A Zurich court looks set to close a loophole in a new law that bars people without legal status from marrying Swiss nationals.

Justice ministry seeks to close marriage loophole
Scott Snyder (File)

The law — dubbed Lex Brunner after its instigator, far-right SVP leader Toni Brunner — was introduced in January last year to prevent asylum seekers from abusing the system and getting around rejections of their asylum applications by marrying Swiss nationals.

The problem with the new law is that it may infringe the human right to marry under the European Convention on Human Rights, newspaper Tages Anzeiger reported on Wednesday.

As a result of this discrepancy, certain cantons have started granting illegal immigrants the right to marry Swiss citizens.

In Bern and Vaud, for example, illegal immigrants with criminal records have been given the green light to wed in direct contravention of the law.

But a recent case in Zurich may lead to the re-establishment of the marriage rules.

In 2008, a young man entered the country illegally.
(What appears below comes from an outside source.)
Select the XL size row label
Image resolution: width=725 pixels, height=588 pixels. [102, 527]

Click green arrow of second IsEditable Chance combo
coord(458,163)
His application for asylum was rejected and he was given until August 2010 to leave the country.

He failed to do so and recently requested permission to marry a Swiss woman.

His request was turned down and he appealed to the Department of Justice, which supported his appeal in part and instructed the registry office to review the pair’s application.

However, in order to prevent the law being set aside as it has been in the other cantons, the Federal Office of Justice has submitted the case to the cantonal administrative court.

This court has no discretion in its interpretation of the rules, which will mean that if the foreign fiancé is unable to present evidence of his legal residency in Switzerland, he will be refused permission to marry.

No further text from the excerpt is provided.